Сказанное на этой консультации доктором Сигелом было предельно ясно. Успокаивающе касаясь во время разговора моей руки, он сказал, что прекрасно понимает нас, родителей, которые не хотят снова прибегать к медицине, но он не знает случая, когда с помощью натуральных лекарств и трав удавалось избавиться от болезни с таким диагнозом. Он предлагает лечение, которое продлится более трех месяцев. Надо начать с новых курсов химиотерапии, очень жестких, чтобы выгнать все метастазы. Затем последует операция по удалению опухоли. Затем опять жесткая химиотерапия. Затем операция по пересадке костного мозга и опять облучение.
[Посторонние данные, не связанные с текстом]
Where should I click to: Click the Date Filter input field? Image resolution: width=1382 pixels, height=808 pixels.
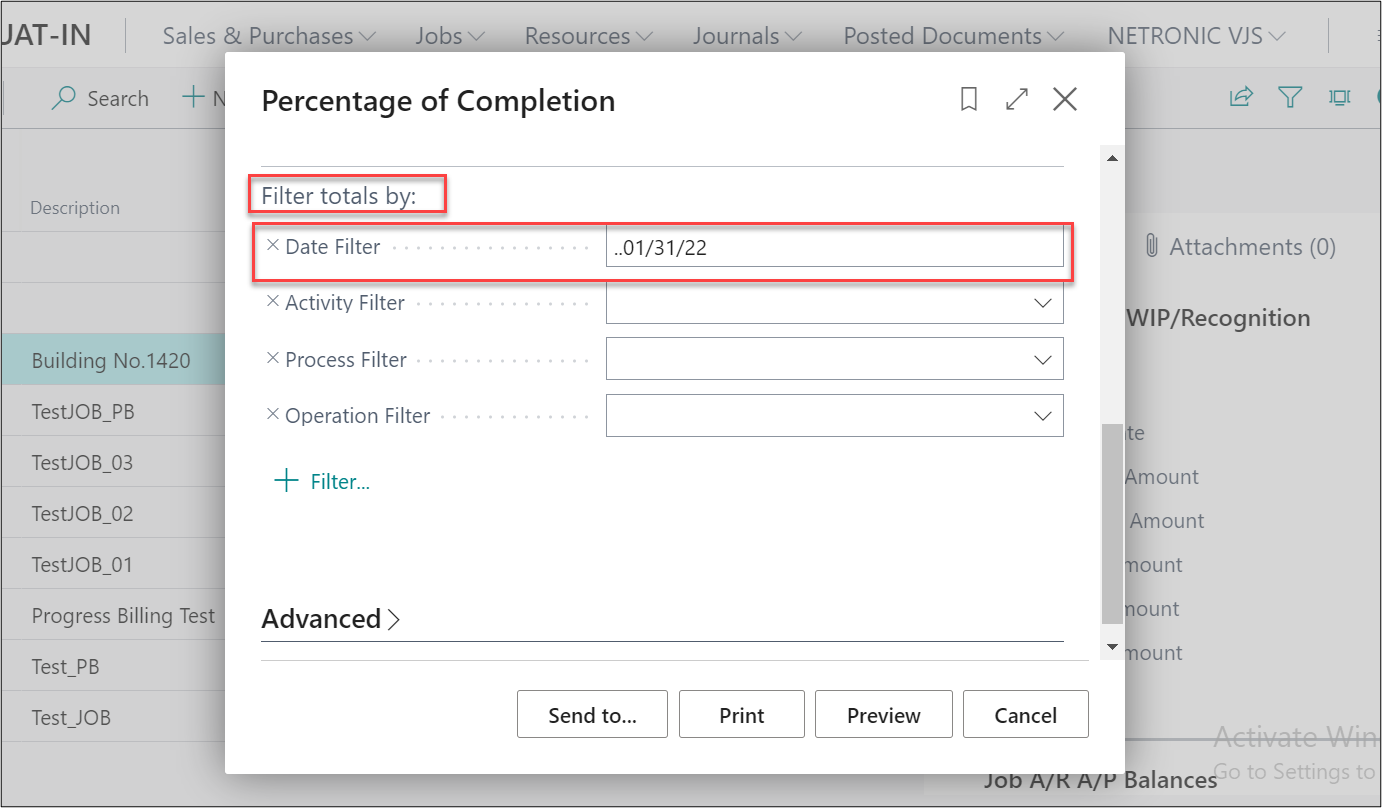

В случае полного прохождения курса — шанс на выживания до 40 %.

 

Помню, с каким раздражением наблюдали за этой консультацией советские врачи. Их раздражало, что американец говорит так подробно, доброжелательно, и то, что он предлагает такое лечение там, в Америке, и вообще что нам уделяется столько внимания. Где-то в середине консультации директор Института детской онкологии вошел в комнату и, не считаясь с нашим присутствием, громко сказал сопровождавшему американца советскому врачу: «Скажи ему (Стюарту), чтобы он кончал — пора идти обедать». Врач перевел, но американец вел себя так, как будто этот призыв не касался его. Он был внимателен, собран, доброжелателен, сострадателен и всем своим видом показывал, что готов обсуждать наши проблемы столько, сколько это понадобится. Пока шла консультация, Сашура в парике с длинными волосами, распущенными по плечам, прыгала в коридоре института, немного красуясь, гордясь, ведь всего два месяца назад она передвигалась по этим коридорам только на каталке, обессиленная и измученная. Бывший Сашин лечащий врач стоял здесь же, в коридоре, но даже не подошел к ней. Из всех стоявших и проходивших подошла с добрым словом лишь одна пожилая медсестра.